begin Text segment
Everyone is talking taxes these days, and not just because the deadline for filing individual tax returns came and went this past week. Last Saturday, administration opponents marched in Washington and other cities to protest President Trump’s refusal to release his tax returns. Last month’s battle over the American Health Care Act turned in part on the budget consequences of repealing the Affordable Care Act’s redistributive taxes on high-income individuals. New polling suggests that Americans of both political parties are increasingly concerned about how few taxes corporations and the wealthy pay. And now, congressional Republicans have promised to pass a comprehensive tax reform bill for President Trump’s signature that will both simplify the tax code and reduce taxes on most Americans.
It’s unclear whether Republicans will make another go at trying to pass health care reform before taking on taxes. The intricacies of the budget reconciliation procedure required to get around a senate filibuster will play a part in the decision, though the President, with typical off-the-cuff bluster, announced a tax bill would be forthcoming this week. But regardless of the order, the whole agenda is doomed. While the contradictory Republican politics on healthcare has attracted most of the attention, the difficulty of harmonizing GOP dogma with the practicalities of tax reform are just as stark. What Republicans talk about when they talk about “tax reform” (perhaps the title of Paul Ryan’s frighteningly bad Raymond Carver adaptation) is quite different, and far more unpopular, than what the rest of us understand it to be.
end Text segment
begin Information shown
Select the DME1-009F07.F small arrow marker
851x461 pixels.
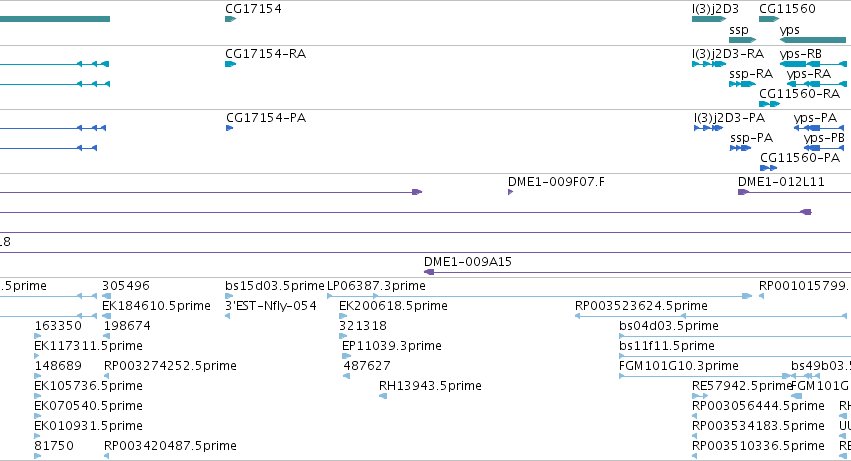point(510,192)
end Information shown
● Task requirements
Write the next part of the commentary on Republican tax reform, picking up after its final sentence.

● Response to this exercise
The purported justification for rewriting the tax code is to reduce its undeniable complexity. Rather than simply apply a standard rate to all income, the current U.S. tax code applies differential rates to various forms of income and then contrives a Swiss Cheese approach of deductions and exemptions, incidentally creating an industry of tax consultants and advisers. This unneeded complexity is prone to manipulation by the connected while producing few benefits. So, the “big idea” behind tax reform is to eliminate deductions and exemptions while reducing overall tax rates. In DC speak, this is called “broadening the base and lowering rates.” Republicans have repeatedly promised that done in this manner, reform could be “revenue neutral” so as not to increase the deficit.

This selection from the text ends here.